Given problem:
Recast the records from the line with "Where should I click to: Select" to the line with "Click the Pantry", both included, as a Markdown table with the columns Number and Text, giving one row per line and leaving out blank lines.

Task inputs:

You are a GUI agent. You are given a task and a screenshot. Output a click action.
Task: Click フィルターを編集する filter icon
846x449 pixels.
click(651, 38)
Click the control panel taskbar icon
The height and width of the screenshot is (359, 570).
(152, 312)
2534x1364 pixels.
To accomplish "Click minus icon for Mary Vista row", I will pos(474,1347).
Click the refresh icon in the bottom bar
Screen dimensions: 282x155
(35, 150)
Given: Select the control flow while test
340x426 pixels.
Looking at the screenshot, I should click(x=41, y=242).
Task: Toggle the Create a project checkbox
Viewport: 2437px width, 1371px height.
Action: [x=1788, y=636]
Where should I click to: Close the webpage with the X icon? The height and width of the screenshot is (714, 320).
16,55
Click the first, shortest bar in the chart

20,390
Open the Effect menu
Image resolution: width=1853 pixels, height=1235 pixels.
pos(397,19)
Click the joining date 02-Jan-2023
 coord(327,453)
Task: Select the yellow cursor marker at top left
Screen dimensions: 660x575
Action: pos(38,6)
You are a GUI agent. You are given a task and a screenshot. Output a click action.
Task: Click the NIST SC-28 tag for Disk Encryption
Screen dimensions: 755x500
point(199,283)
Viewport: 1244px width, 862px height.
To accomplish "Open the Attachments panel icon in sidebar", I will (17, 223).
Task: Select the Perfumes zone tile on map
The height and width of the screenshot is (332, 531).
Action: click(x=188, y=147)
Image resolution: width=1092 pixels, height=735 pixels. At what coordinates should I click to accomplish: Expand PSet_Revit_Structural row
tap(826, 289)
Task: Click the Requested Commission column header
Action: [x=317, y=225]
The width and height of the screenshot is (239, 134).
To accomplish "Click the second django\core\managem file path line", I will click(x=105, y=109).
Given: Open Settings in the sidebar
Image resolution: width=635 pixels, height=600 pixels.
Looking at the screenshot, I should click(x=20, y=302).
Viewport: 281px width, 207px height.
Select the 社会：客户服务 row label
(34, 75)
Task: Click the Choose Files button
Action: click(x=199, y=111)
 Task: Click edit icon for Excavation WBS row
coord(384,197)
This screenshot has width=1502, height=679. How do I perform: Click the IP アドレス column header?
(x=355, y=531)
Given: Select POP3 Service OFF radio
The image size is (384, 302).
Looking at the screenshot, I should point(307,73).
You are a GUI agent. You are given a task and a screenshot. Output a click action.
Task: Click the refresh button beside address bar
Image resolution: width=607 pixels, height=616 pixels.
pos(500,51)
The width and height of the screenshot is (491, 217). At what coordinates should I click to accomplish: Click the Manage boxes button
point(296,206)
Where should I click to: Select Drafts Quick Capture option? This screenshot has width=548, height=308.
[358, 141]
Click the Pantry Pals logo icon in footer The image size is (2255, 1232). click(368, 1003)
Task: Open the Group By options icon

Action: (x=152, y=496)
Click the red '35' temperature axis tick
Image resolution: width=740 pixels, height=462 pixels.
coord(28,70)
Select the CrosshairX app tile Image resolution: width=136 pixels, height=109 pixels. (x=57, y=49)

Problem solution:
| Number | Text |
|---|---|
| 1 | Where should I click to: Select Drafts Quick Capture option? This screenshot has width=548, height=308. |
| 2 | [358, 141] |
| 3 | Click the Pantry Pals logo icon in footer The image size is (2255, 1232). click(368, 1003) |